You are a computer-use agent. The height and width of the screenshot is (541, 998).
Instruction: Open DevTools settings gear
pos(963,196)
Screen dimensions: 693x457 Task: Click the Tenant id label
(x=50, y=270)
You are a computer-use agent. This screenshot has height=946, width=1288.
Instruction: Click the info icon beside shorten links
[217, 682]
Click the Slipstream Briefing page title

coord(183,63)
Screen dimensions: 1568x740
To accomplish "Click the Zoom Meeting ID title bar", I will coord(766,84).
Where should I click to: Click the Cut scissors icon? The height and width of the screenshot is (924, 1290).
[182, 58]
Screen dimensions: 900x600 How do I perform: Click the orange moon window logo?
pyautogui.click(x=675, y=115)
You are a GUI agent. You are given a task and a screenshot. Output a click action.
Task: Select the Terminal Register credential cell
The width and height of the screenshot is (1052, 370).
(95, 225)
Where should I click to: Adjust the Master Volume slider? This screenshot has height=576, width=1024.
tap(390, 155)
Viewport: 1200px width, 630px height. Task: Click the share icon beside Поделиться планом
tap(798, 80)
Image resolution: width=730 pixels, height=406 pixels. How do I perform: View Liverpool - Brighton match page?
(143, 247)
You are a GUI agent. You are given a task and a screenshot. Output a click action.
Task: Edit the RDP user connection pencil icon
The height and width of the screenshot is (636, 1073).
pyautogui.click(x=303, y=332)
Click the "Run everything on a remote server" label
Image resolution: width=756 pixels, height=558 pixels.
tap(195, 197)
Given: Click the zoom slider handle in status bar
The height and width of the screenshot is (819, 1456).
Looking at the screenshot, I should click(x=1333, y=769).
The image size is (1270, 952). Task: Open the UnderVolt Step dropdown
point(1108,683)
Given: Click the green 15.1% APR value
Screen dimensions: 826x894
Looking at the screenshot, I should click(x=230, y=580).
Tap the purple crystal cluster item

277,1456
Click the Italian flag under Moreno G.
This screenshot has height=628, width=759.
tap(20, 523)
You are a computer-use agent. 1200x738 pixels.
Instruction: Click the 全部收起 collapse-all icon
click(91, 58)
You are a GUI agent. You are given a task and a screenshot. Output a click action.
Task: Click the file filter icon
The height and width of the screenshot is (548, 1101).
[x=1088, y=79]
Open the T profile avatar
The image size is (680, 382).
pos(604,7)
----------
- _Problem details_: How many lines in the listing above contain the word "Instruction"? Case counts, so reply with the number only.

- _Result of this task_: 3